In the material below, find every line with "computer" and pull it out.

* * * *

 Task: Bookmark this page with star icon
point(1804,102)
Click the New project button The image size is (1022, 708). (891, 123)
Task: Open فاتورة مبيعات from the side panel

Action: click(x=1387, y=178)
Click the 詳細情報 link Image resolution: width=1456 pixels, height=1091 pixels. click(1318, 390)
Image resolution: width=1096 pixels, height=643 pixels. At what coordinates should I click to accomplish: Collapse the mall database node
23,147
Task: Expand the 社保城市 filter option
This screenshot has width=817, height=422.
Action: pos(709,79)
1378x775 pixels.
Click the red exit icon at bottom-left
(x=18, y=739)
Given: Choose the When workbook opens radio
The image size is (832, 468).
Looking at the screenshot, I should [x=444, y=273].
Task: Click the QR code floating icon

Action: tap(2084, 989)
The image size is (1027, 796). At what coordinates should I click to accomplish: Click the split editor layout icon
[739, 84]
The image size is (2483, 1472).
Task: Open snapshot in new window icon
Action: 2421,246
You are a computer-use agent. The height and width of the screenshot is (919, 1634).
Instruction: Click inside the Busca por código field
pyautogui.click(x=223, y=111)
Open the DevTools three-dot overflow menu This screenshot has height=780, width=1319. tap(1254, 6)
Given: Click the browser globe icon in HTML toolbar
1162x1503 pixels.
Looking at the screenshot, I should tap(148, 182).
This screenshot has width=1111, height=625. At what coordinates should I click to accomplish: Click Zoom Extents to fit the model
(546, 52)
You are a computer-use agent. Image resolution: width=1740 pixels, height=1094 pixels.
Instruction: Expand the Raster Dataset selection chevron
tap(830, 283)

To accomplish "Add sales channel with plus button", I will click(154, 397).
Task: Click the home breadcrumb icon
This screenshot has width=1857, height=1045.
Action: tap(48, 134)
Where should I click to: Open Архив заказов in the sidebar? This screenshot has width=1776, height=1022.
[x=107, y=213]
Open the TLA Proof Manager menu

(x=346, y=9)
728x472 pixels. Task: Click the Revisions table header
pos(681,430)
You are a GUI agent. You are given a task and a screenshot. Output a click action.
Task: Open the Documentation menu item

* * * *

**Answer for this exercise:**
You are a computer-use agent. The height and width of the screenshot is (919, 1634).
You are a computer-use agent. Image resolution: width=1740 pixels, height=1094 pixels.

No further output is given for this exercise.